Goal of the exercise - Every entry should be reproduced word for word.

Material provided -
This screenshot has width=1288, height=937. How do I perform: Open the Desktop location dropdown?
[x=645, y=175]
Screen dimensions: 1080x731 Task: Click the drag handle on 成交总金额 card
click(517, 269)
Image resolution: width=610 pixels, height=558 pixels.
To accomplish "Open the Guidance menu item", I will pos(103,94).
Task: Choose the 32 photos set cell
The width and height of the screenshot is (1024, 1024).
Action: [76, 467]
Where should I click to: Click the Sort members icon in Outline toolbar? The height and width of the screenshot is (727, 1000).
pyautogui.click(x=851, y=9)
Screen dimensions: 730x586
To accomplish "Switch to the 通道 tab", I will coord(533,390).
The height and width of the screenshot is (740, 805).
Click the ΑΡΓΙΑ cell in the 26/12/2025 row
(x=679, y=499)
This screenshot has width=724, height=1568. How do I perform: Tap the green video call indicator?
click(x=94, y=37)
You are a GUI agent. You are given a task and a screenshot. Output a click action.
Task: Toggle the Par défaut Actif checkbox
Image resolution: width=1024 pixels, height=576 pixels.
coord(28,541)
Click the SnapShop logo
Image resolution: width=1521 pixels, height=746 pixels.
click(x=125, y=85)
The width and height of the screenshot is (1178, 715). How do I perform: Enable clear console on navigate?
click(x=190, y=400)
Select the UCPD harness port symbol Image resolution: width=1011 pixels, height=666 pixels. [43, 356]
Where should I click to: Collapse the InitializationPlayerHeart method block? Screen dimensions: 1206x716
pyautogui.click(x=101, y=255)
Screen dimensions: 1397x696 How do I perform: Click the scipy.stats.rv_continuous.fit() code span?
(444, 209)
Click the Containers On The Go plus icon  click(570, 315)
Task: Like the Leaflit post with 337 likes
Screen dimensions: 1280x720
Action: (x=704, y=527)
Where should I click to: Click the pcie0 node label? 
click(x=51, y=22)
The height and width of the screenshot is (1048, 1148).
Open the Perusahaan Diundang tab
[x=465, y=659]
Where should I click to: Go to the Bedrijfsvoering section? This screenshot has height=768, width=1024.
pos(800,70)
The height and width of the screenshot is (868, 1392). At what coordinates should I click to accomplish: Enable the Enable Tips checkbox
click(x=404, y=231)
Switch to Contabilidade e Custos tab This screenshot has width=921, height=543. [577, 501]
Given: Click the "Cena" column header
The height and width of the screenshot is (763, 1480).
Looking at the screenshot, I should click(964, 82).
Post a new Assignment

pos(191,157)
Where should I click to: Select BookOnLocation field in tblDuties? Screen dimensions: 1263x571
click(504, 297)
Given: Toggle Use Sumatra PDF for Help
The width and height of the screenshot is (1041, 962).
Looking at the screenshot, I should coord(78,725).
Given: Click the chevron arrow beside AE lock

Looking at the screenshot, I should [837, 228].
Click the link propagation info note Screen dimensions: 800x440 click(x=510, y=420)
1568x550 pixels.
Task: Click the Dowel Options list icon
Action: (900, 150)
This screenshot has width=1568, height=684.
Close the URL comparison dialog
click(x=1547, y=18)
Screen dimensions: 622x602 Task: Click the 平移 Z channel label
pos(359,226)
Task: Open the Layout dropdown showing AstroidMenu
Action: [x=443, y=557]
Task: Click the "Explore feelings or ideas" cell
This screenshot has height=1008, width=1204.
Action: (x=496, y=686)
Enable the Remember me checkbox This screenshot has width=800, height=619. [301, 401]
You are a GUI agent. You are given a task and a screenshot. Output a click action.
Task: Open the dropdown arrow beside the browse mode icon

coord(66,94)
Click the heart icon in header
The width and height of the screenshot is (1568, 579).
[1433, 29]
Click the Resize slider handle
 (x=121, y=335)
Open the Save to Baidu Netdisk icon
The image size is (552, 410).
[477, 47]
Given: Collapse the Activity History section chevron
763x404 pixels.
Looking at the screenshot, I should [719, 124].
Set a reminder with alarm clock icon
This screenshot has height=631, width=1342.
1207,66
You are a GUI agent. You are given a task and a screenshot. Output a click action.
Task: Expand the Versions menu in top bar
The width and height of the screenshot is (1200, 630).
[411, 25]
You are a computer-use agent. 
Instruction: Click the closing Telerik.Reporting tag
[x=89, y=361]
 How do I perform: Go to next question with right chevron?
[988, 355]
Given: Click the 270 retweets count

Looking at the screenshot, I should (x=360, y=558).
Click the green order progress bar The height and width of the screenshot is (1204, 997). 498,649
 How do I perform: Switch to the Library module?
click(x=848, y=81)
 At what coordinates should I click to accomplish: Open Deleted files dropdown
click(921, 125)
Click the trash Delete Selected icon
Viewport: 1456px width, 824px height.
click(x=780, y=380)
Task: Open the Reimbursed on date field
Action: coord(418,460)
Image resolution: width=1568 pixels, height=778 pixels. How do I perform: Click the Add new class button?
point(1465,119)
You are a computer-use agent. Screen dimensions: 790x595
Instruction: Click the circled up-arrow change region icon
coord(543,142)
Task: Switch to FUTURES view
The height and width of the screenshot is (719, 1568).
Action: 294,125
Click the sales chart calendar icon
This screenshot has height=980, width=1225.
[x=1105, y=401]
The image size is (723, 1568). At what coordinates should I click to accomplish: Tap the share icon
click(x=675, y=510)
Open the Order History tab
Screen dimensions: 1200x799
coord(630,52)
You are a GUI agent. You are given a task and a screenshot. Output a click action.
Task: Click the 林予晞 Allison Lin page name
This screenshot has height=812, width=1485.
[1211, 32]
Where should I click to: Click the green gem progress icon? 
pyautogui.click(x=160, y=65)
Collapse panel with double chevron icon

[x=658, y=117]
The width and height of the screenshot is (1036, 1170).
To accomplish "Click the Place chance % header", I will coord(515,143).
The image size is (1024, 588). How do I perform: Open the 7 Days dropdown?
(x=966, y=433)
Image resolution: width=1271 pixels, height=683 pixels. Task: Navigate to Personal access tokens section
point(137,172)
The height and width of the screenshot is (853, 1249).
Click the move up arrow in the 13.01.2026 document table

Response to the exercise -
This screenshot has width=1288, height=937. How do I perform: Open the Desktop location dropdown?
[x=645, y=175]
Screen dimensions: 1080x731 Task: Click the drag handle on 成交总金额 card
click(517, 269)
Image resolution: width=610 pixels, height=558 pixels.
To accomplish "Open the Guidance menu item", I will pos(103,94).
Task: Choose the 32 photos set cell
The width and height of the screenshot is (1024, 1024).
Action: [76, 467]
Where should I click to: Click the Sort members icon in Outline toolbar? The height and width of the screenshot is (727, 1000).
pyautogui.click(x=851, y=9)
Screen dimensions: 730x586
To accomplish "Switch to the 通道 tab", I will coord(533,390).
The height and width of the screenshot is (740, 805).
Click the ΑΡΓΙΑ cell in the 26/12/2025 row
(x=679, y=499)
This screenshot has width=724, height=1568. How do I perform: Tap the green video call indicator?
click(x=94, y=37)
You are a GUI agent. You are given a task and a screenshot. Output a click action.
Task: Toggle the Par défaut Actif checkbox
Image resolution: width=1024 pixels, height=576 pixels.
coord(28,541)
Click the SnapShop logo
Image resolution: width=1521 pixels, height=746 pixels.
click(x=125, y=85)
The width and height of the screenshot is (1178, 715). How do I perform: Enable clear console on navigate?
click(x=190, y=400)
Select the UCPD harness port symbol Image resolution: width=1011 pixels, height=666 pixels. [43, 356]
Where should I click to: Collapse the InitializationPlayerHeart method block? Screen dimensions: 1206x716
pyautogui.click(x=101, y=255)
Screen dimensions: 1397x696 How do I perform: Click the scipy.stats.rv_continuous.fit() code span?
(444, 209)
Click the Containers On The Go plus icon  click(570, 315)
Task: Like the Leaflit post with 337 likes
Screen dimensions: 1280x720
Action: (x=704, y=527)
Where should I click to: Click the pcie0 node label? 
click(x=51, y=22)
The height and width of the screenshot is (1048, 1148).
Open the Perusahaan Diundang tab
[x=465, y=659]
Where should I click to: Go to the Bedrijfsvoering section? This screenshot has height=768, width=1024.
pos(800,70)
The height and width of the screenshot is (868, 1392). At what coordinates should I click to accomplish: Enable the Enable Tips checkbox
click(x=404, y=231)
Switch to Contabilidade e Custos tab This screenshot has width=921, height=543. [577, 501]
Given: Click the "Cena" column header
The height and width of the screenshot is (763, 1480).
Looking at the screenshot, I should click(964, 82).
Post a new Assignment

pos(191,157)
Where should I click to: Select BookOnLocation field in tblDuties? Screen dimensions: 1263x571
click(504, 297)
Given: Toggle Use Sumatra PDF for Help
The width and height of the screenshot is (1041, 962).
Looking at the screenshot, I should coord(78,725).
Given: Click the chevron arrow beside AE lock

Looking at the screenshot, I should [837, 228].
Click the link propagation info note Screen dimensions: 800x440 click(x=510, y=420)
1568x550 pixels.
Task: Click the Dowel Options list icon
Action: (900, 150)
This screenshot has width=1568, height=684.
Close the URL comparison dialog
click(x=1547, y=18)
Screen dimensions: 622x602 Task: Click the 平移 Z channel label
pos(359,226)
Task: Open the Layout dropdown showing AstroidMenu
Action: [x=443, y=557]
Task: Click the "Explore feelings or ideas" cell
This screenshot has height=1008, width=1204.
Action: (x=496, y=686)
Enable the Remember me checkbox This screenshot has width=800, height=619. [301, 401]
You are a GUI agent. You are given a task and a screenshot. Output a click action.
Task: Open the dropdown arrow beside the browse mode icon

coord(66,94)
Click the heart icon in header
The width and height of the screenshot is (1568, 579).
[1433, 29]
Click the Resize slider handle
 (x=121, y=335)
Open the Save to Baidu Netdisk icon
The image size is (552, 410).
[477, 47]
Given: Collapse the Activity History section chevron
763x404 pixels.
Looking at the screenshot, I should [719, 124].
Set a reminder with alarm clock icon
This screenshot has height=631, width=1342.
1207,66
You are a GUI agent. You are given a task and a screenshot. Output a click action.
Task: Expand the Versions menu in top bar
The width and height of the screenshot is (1200, 630).
[411, 25]
You are a computer-use agent. 
Instruction: Click the closing Telerik.Reporting tag
[x=89, y=361]
 How do I perform: Go to next question with right chevron?
[988, 355]
Given: Click the 270 retweets count

Looking at the screenshot, I should (x=360, y=558).
Click the green order progress bar The height and width of the screenshot is (1204, 997). 498,649
 How do I perform: Switch to the Library module?
click(x=848, y=81)
 At what coordinates should I click to accomplish: Open Deleted files dropdown
click(921, 125)
Click the trash Delete Selected icon
Viewport: 1456px width, 824px height.
click(x=780, y=380)
Task: Open the Reimbursed on date field
Action: coord(418,460)
Image resolution: width=1568 pixels, height=778 pixels. How do I perform: Click the Add new class button?
point(1465,119)
You are a computer-use agent. Screen dimensions: 790x595
Instruction: Click the circled up-arrow change region icon
coord(543,142)
Task: Switch to FUTURES view
The height and width of the screenshot is (719, 1568).
Action: 294,125
Click the sales chart calendar icon
This screenshot has height=980, width=1225.
[x=1105, y=401]
The image size is (723, 1568). At what coordinates should I click to accomplish: Tap the share icon
click(x=675, y=510)
Open the Order History tab
Screen dimensions: 1200x799
coord(630,52)
You are a GUI agent. You are given a task and a screenshot. Output a click action.
Task: Click the 林予晞 Allison Lin page name
This screenshot has height=812, width=1485.
[1211, 32]
Where should I click to: Click the green gem progress icon? 
pyautogui.click(x=160, y=65)
Collapse panel with double chevron icon

[x=658, y=117]
The width and height of the screenshot is (1036, 1170).
To accomplish "Click the Place chance % header", I will coord(515,143).
The image size is (1024, 588). How do I perform: Open the 7 Days dropdown?
(x=966, y=433)
Image resolution: width=1271 pixels, height=683 pixels. Task: Navigate to Personal access tokens section
point(137,172)
The height and width of the screenshot is (853, 1249).
Click the move up arrow in the 13.01.2026 document table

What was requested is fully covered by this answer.